Abstract

April’s special issue of InnovAiT on global health was a reminder of how we learn about our general practice from general practice in other countries. We can feel smug if we look at countries with less developed primary care. However, we might learn more and start feeling sorry for ourselves if we look at countries with better general practice and happier GPs. Or should we, as Nada Khan suggests, all move to Denmark (Khan, 2023)?
The word ‘hygge’ is a Danish term, ‘a quality of cosiness and comfortable conviviality engendering contentment or wellbeing’ and a finalist in the Oxford Dictionaries’ 2016 ‘word of the year’ shortlist. Many books have been published on hygge, including ‘The little book of hygge’ from Meik Wiking of the Happiness Research Institute in Copenhagen. These books remind us that Danes may well be the happiest people in the world. Danish GPs, not to be left out, are bathed in hygge and the happiest of GPs according to a survey of job satisfaction (Stobbe et al., 2021). What can we learn from Denmark?
In the UK, colleagues express dissatisfaction and the reasons for this are all too apparent in our daily work and in the media. It might come as no surprise to learn that UK general practice is no longer smug, no longer the envy of the world, if indeed such an assertion was ever made or meaningful. We can feel better about ourselves when we consider those less fortunate, but it is human nature to make comparisons with the better off and to feel unhappy! Nada Khan reports that Danish general practice, according to Professor Jens Sondergaard, a GP and researcher from the University of Southern Denmark, is thriving; a ‘primary care utopia’ (Khan, 2023). Professor Sondergaard outlines six main reasons for this, one being a government that listens to GPs when designing primary care policies; a feeling of ‘hygge’ between GPs and the government engendering a feeling that policy reflects what is happening at the coalface. Listening is all very well, but the policy design needs to make sense and reflect what has been heard.
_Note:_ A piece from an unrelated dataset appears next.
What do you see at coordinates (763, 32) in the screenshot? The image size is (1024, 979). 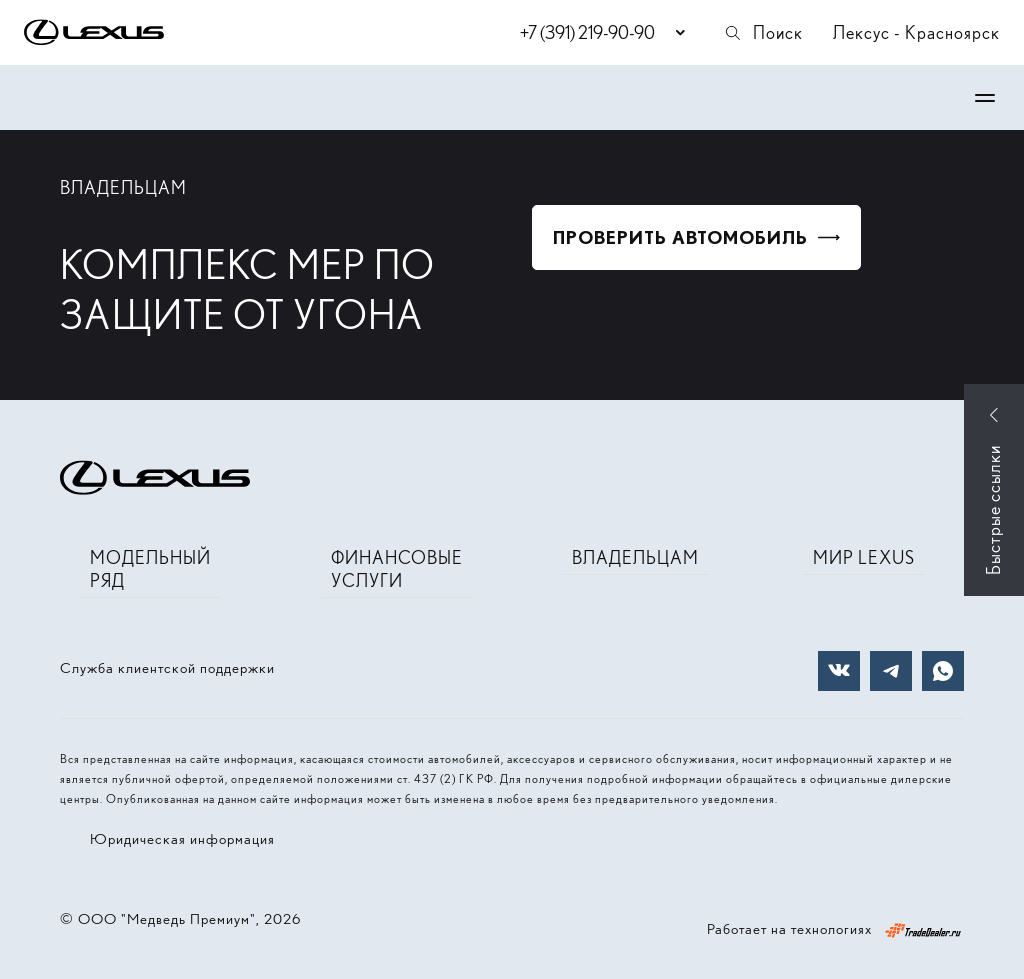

The other five reasons given for this Danish success story include good salary and payment systems, collaboration and respect from secondary care colleagues, a mature digital health ecosystem, protected time for research and quality improvement and robust education standards. In which of these areas do we fall short?
At the coalface there are problems with our primary care policies. For example, the introduction of physician associates (PAs) has been held as a verschlimmbesserung: an attempted improvement that will make things worse (Zigmond, 2024). Like with so many such attempts, when not making sense at the coalface, there are unintended consequences.
This issue of InnovAiT takes us, not quite from the cradle to the grave, but from pre-conception to post-mortems, with some hallucinogenics along the way. Joshua Getty and Akinsola Akinpelu update on the management of chronic obstructive pulmonary disease, another area where guidance has changed with benefit for patients. Raju Haque et al. provide an interesting look at the use of hallucinogenics in medicine with some surprising insights. Muataz Khalid and Ahmed Elhamalawy offer a review of osteoporosis and remind us of how we should be identifying patients for preventive treatment. Katie Fullerton outlines pre-conception counselling and the role of general practice. Owen Hibberd et al. describe the causes and clinical features of bacterial meningitis, a much-feared disease requiring prompt recognition and treatment. Benjamin Stevens updates us on the different types of post-mortem with information helpful when counselling relatives and the bereaved.
How about a trip to Copenhagen? By the time this reaches you, we may be embracing ‘hygge’, learning Danish and looking for jobs in Denmark. Or will UK contract negotiations have improved things? Will government be listening to GPs at the coalface? Will any of the six reasons for high levels of job satisfaction and hygge in Denmark have been given more attention in the UK? If you can enlighten us on general practice in Denmark and what we might change to make our jobs more satisfying, then please write something to share some robust education and some hygge. We want to achieve better levels of job satisfaction, feel happier and even, dare we dream, smug again. If we ever did.